YOUR INSTRUCTIONS: Each line of the records below needs repeating exactly. Skip the pictures.

MATERIAL FOR THIS TASK:
────────────────────────────────────────

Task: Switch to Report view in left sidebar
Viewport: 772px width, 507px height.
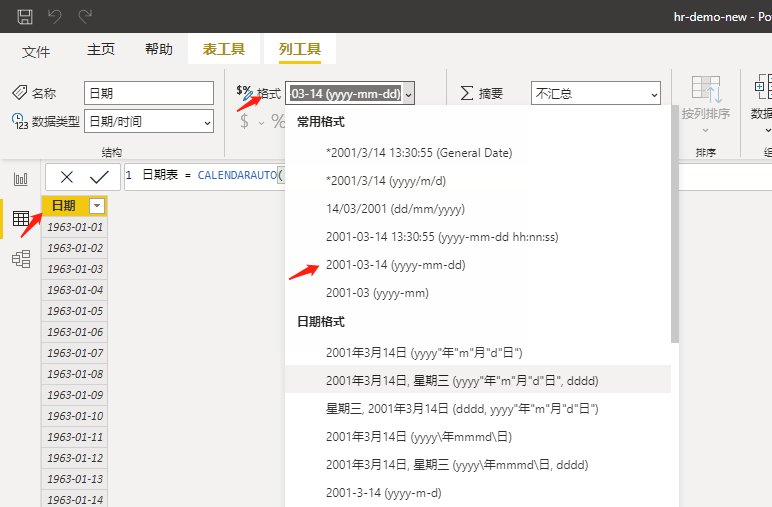Action: pos(20,179)
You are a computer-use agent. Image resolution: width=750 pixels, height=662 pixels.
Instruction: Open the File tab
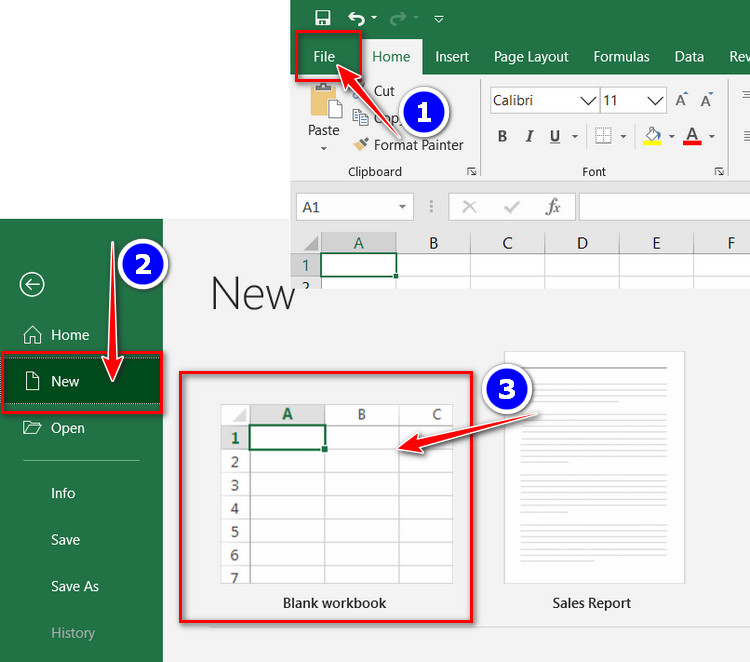tap(324, 57)
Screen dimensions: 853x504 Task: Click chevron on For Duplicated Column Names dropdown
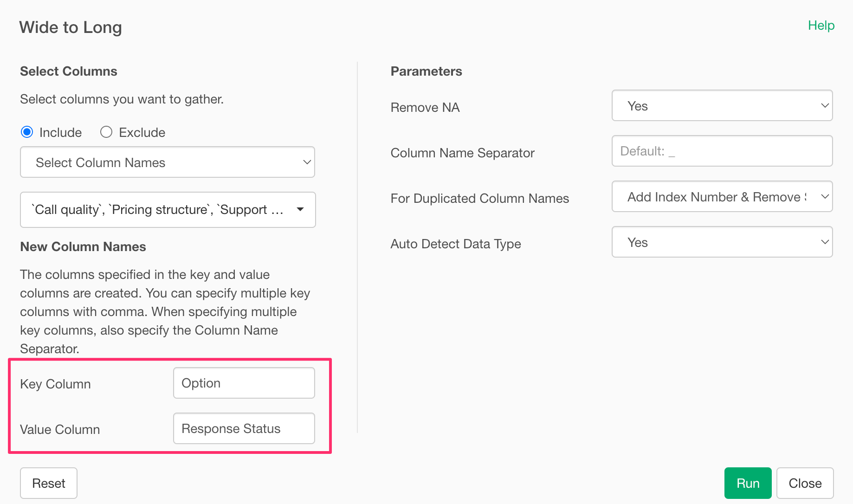click(x=824, y=197)
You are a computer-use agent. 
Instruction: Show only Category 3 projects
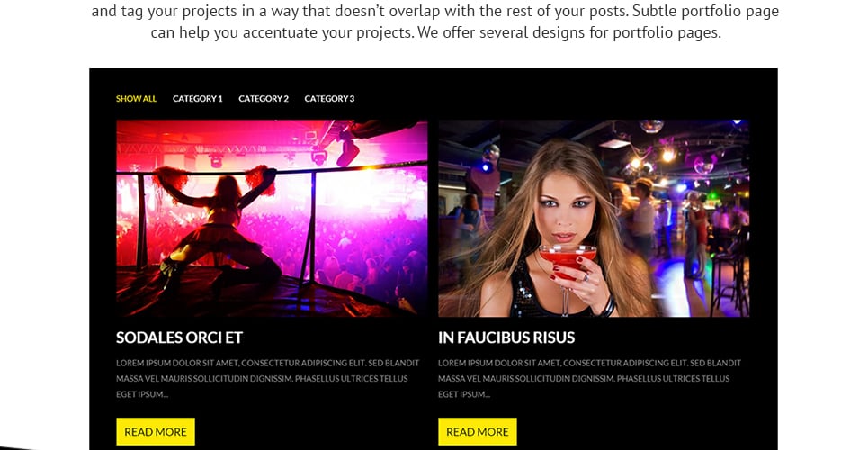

────────────────────────────────────────

EXPECTED OUTPUT:
Task: Switch to Report view in left sidebar
Viewport: 772px width, 507px height.
Action: pos(20,179)
You are a computer-use agent. Image resolution: width=750 pixels, height=662 pixels.
Instruction: Open the File tab
tap(324, 57)
Screen dimensions: 853x504 Task: Click chevron on For Duplicated Column Names dropdown
click(x=824, y=197)
You are a computer-use agent. 
Instruction: Show only Category 3 projects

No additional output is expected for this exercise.